Background. Recovery of motor function after stroke appears to be related to the integrity of axonal connections in the corticospinal tract (CST) and corpus callosum, which may both be affected after cortical stroke. Objective. In the present study, we aimed to elucidate the relationship of changes in measures of the CST and transcallosal tract integrity, with the interhemispheric functional connectivity and sensorimotor performance after experimental cortical stroke. Methods.
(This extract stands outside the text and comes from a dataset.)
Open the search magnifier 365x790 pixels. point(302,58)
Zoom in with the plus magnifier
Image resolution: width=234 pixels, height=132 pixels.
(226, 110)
We conducted in vivo diffusion magnetic resonance imaging (MRI), resting-state functional MRI, and behavior testing in twenty-five male Sprague Dawley rats recovering from unilateral photothrombotic stroke in the sensorimotor cortex. Twenty-three healthy rats served as controls. Results. A reduction in the number of reconstructed fibers, a lower fractional anisotropy, and higher radial diffusivity in the ipsilesional but intact CST, reflected remote white matter degeneration. In contrast, transcallosal tract integrity remained preserved. Functional connectivity between the ipsi- and contralesional forelimb regions of the primary somatosensory cortex significantly reduced at week 8 post-stroke. Comparably, usage of the stroke-affected forelimb was normal at week 28, following significant initial impairment between day 1 and week 8 post-stroke. Conclusions. Our study shows that post-stroke motor recovery is possible despite degeneration in the CST and may be supported by intact neuronal communication between hemispheres.